課題 1
抜粋によると、橋本が奪ったPKを決めたのは誰ですか？

幅を使った攻撃でリードを奪い、ローラインで逃げ切る
互いにテンポが速い立ち上がりに。アウェイの地に乗り込んだマルヤス岡崎はテンポの速い裏狙いとハイラインを組み合わせながら素早いボール回収を画策。ダーラをターゲットにガンガン前線に預けていくスタンスが非常に目立つ立ち上がりとなった。
一方の高知はターンで選手個人が前を向くことで前進の原動力を得る。まずは左側のハーフスペース付近で樋口が反転してキャリーすることでマルヤス岡崎陣内に侵入していく。
すると、この左サイドから高知は先制のチャンス。左サイドを抜け出した橋本がPKを奪う。これを横竹が決めて3分に高知がリードする。
反撃したいマルヤス岡崎はボールを持つ展開に。4-4-2となるベースから左サイドを動かすポゼッションから対抗。SBの岡部が高い位置を取りつつ、SHの水谷がインサイドのレーンを上下動する形で変化をつけていく。この辺りは明確に4-4-2から陣形を崩してポゼッションをしていた印象だ。
高知は前がかりなプレスで対抗するが、これが空転気味。押し込むマルヤス岡崎の攻撃を跳ね返し切ることができずに失点する。試合は10分で振り出しに戻る。
同点以降はポゼッションの時間を増やす高知。4-4-2ながら3バックに合わせてプレスをかけるマルヤス岡崎の繋ぎ目を生かしながら前進していく。この辺りはややマルヤス岡崎の前線の守備の規律の不安定さに助けられた部分もある。

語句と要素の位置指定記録
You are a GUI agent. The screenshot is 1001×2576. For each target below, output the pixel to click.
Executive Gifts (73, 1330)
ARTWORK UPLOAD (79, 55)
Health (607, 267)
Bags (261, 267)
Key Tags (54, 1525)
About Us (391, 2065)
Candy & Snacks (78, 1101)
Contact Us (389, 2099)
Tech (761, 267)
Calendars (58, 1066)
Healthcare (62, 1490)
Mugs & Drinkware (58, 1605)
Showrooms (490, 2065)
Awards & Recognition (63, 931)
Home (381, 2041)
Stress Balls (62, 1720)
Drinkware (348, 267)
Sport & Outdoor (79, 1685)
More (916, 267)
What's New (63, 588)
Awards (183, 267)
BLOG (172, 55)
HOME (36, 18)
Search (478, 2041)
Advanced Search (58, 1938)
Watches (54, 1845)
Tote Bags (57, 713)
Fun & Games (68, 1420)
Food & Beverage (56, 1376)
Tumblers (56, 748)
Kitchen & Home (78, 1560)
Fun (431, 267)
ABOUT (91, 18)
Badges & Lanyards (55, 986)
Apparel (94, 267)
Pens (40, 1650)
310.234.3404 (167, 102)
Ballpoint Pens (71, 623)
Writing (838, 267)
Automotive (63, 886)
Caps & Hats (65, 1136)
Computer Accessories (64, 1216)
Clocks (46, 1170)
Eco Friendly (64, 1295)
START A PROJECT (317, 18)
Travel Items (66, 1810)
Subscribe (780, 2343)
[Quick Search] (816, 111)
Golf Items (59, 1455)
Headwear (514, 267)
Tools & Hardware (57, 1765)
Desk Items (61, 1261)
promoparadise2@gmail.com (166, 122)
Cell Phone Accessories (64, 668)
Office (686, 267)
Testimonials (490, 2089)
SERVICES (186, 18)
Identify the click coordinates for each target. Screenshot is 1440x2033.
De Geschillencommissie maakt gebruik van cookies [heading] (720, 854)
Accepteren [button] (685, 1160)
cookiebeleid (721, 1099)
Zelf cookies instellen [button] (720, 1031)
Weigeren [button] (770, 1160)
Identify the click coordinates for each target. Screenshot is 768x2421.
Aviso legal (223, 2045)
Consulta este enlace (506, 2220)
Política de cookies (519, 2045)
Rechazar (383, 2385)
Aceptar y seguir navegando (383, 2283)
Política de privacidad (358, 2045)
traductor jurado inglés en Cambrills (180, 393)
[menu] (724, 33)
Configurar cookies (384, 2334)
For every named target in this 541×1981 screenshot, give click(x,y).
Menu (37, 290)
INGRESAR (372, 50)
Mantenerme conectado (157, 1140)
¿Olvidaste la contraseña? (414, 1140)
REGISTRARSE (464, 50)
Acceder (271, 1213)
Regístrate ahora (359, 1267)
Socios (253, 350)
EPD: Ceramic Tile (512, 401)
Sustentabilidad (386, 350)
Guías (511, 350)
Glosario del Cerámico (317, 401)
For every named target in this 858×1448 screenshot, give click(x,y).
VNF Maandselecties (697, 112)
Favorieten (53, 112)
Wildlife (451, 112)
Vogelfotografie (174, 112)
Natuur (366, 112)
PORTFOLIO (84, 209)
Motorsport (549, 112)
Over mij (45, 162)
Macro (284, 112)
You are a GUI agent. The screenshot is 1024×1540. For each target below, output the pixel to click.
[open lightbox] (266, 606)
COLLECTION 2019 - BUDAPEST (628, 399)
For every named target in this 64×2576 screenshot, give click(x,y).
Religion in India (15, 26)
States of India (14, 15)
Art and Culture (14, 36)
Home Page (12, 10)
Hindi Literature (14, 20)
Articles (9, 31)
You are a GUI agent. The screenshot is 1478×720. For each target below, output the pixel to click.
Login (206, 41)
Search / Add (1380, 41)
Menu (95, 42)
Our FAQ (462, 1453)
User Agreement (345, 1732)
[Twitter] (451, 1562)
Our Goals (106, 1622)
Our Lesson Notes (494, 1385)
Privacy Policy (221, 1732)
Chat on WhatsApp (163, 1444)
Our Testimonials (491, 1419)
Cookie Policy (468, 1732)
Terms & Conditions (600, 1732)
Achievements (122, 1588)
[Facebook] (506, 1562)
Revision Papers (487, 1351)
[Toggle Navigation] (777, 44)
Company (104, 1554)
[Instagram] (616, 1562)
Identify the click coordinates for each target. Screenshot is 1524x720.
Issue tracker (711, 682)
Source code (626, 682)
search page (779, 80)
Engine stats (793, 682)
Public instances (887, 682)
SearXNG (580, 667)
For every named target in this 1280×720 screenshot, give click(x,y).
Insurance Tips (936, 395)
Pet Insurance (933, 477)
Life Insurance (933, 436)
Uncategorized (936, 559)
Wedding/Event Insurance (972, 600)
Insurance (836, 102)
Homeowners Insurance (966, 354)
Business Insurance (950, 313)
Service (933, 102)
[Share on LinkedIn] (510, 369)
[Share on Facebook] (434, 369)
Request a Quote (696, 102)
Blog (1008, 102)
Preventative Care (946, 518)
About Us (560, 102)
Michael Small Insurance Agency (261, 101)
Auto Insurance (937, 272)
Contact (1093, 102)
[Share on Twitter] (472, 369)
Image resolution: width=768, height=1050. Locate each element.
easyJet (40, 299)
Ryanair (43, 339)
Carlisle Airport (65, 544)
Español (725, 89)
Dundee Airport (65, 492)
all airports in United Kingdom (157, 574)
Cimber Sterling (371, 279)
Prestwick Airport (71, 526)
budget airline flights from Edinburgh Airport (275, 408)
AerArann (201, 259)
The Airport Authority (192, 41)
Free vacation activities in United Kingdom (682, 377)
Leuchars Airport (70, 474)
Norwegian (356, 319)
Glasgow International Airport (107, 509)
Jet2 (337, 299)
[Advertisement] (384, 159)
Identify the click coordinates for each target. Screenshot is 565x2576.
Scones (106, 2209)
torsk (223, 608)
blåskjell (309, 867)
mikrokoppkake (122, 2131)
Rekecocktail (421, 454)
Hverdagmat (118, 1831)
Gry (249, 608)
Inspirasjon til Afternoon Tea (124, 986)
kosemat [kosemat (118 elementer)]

課題 2
「Golf Items (59, 1455)」を含む行から始めて「Glosario del Cerámico (317, 401)」を含む行まで（両端を含む）の記録を、列名を「依頼」と「回答」とした2列のCSVで表してください。依頼1件につき1行とし、その文言と回答をそれぞれ引用符で囲んだ1つのフィールドに入れ、改行は空白に置き換えてください。

正しい出力 1
横竹です。

正しい出力 2
依頼,回答
"Golf Items","(59, 1455)"
"Headwear","(514, 267)"
"Tools & Hardware","(57, 1765)"
"Desk Items","(61, 1261)"
"promoparadise2@gmail.com","(166, 122)"
"Cell Phone Accessories","(64, 668)"
"Office","(686, 267)"
"Testimonials","(490, 2089)"
"SERVICES","(186, 18)"
"Identify the click coordinates for each target. Screenshot is 1440x2033. De Geschillencommissie maakt gebruik van cookies [heading]","(720, 854)"
"Accepteren [button]","(685, 1160)"
"cookiebeleid","(721, 1099)"
"Zelf cookies instellen [button]","(720, 1031)"
"Weigeren [button]","(770, 1160)"
"Identify the click coordinates for each target. Screenshot is 768x2421. Aviso legal","(223, 2045)"
"Consulta este enlace","(506, 2220)"
"Política de cookies","(519, 2045)"
"Rechazar","(383, 2385)"
"Aceptar y seguir navegando","(383, 2283)"
"Política de privacidad","(358, 2045)"
"traductor jurado inglés en Cambrills","(180, 393)"
"[menu]","(724, 33)"
"Configurar cookies","(384, 2334)"
"For every named target in this 541×1981 screenshot, give click(x,y). Menu","(37, 290)"
"INGRESAR","(372, 50)"
"Mantenerme conectado","(157, 1140)"
"¿Olvidaste la contraseña?","(414, 1140)"
"REGISTRARSE","(464, 50)"
"Acceder","(271, 1213)"
"Regístrate ahora","(359, 1267)"
"Socios","(253, 350)"
"EPD: Ceramic Tile","(512, 401)"
"Sustentabilidad","(386, 350)"
"Guías","(511, 350)"
"Glosario del Cerámico","(317, 401)"